I think Taylor Swift would be the first to agree that song lyrics are deeply personal, whether you wrote them or are just singing them. I do some covers myself (if you must know), and sometimes I switch the gender, sometimes I don’t. When I sing Sugar Ray’s “Every Morning” (you’re welcome for reminding you of that ’90s gem), I switch it to, “Every morning there’s a halo hanging from the corner of my boyfriend’s four-post bed.” Why? I like how the word “boyfriend” sounds slightly better than I like how “girlfriend” sounds. I started doing this song around the time I started dating my partner, so it makes me think of him. (Only vaguely, since the song is about cheating.) It helps me bring him into my mind and connect with the lyrics better.

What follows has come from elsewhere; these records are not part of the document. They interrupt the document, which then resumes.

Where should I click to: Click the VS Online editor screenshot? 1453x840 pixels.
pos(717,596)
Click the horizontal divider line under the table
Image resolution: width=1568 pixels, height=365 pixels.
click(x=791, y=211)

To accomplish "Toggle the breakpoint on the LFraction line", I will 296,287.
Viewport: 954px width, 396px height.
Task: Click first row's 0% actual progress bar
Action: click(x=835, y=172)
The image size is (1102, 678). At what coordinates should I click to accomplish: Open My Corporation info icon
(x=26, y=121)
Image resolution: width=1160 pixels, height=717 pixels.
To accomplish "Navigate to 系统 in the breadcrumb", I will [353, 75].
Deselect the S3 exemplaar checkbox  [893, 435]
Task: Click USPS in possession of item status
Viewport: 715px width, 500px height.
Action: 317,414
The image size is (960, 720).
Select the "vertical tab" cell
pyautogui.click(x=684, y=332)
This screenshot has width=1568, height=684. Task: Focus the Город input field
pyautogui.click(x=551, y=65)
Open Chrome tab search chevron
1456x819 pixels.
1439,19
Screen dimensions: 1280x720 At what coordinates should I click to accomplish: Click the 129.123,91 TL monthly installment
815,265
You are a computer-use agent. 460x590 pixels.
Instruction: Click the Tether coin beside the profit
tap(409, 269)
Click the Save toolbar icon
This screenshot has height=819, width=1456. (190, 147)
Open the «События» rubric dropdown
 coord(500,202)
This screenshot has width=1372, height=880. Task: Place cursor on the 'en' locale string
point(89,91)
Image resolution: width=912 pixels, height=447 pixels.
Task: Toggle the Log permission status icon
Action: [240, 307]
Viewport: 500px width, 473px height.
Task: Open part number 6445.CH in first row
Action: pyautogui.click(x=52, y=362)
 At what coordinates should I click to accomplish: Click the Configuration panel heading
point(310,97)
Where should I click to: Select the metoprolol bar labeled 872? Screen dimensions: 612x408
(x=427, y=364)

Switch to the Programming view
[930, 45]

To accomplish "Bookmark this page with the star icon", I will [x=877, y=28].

I do “Faith” and don’t switch the “lover-boy rule” to “lover-girl rule” because, well, that’s awkward. I do George Michael’s “Heal the Pain” and keep the “he” who “must have really hurt you.” I figure I could be into a person of either gender who is into people of either gender there. What I’m saying is this is a personal and at least vaguely artistic choice.

I think it’s okay, even effective, for Ryan Adams to do this. I like how the gender switches often cast him in Swift’s songs as the exact kind of dude those songs are pining for/targeting/obsessing over. He is kind-of a (much older) version of that guy, at least as he casts himself in his own songs and his public persona. And if it connects him a little more deeply to the lyrics, or even just makes them a little more his own, I think that’s okay. One of my favorite switches he does goes beyond gender markers: In “Style,” he switches, “You’ve got that James Dean daydream look in your eye, and I’ve got that red-lip, classic thing that you like,” to, “You’ve got that Daydream Nation look in your eye, and I’ve got that pent-up-love thing that you like.” (Sonic Youth reference alert!) He’s just “making it his own,” as they like to say on singing-contest shows.

The politics aren’t crucial here. This sort of argument is just a step away from a trolly piece I read when Beyoncé’s secret album dropped that complained that she hadn’t included gay people somehow in her deeply personal album. (This was also on Slate, second only to Salon in comment-baiting pieces that read almost like liberal parodies.) As a heterosexual person writing a lot about her marriage to a man, it’s hard to imagine how she would do this, short of a blatant anthem about partying with gay friends or something. Which is obviously not what she was moved to write.

Language is important, and pop culture can be a great way to move political thought forward. But not every piece of writing or culture is required to be inclusive of all experiences. In fact, the best writing is so specific that it can’t be. That’s why we need more diverse voices in culture, not requirements that all cis, straight people include all experiences in their work.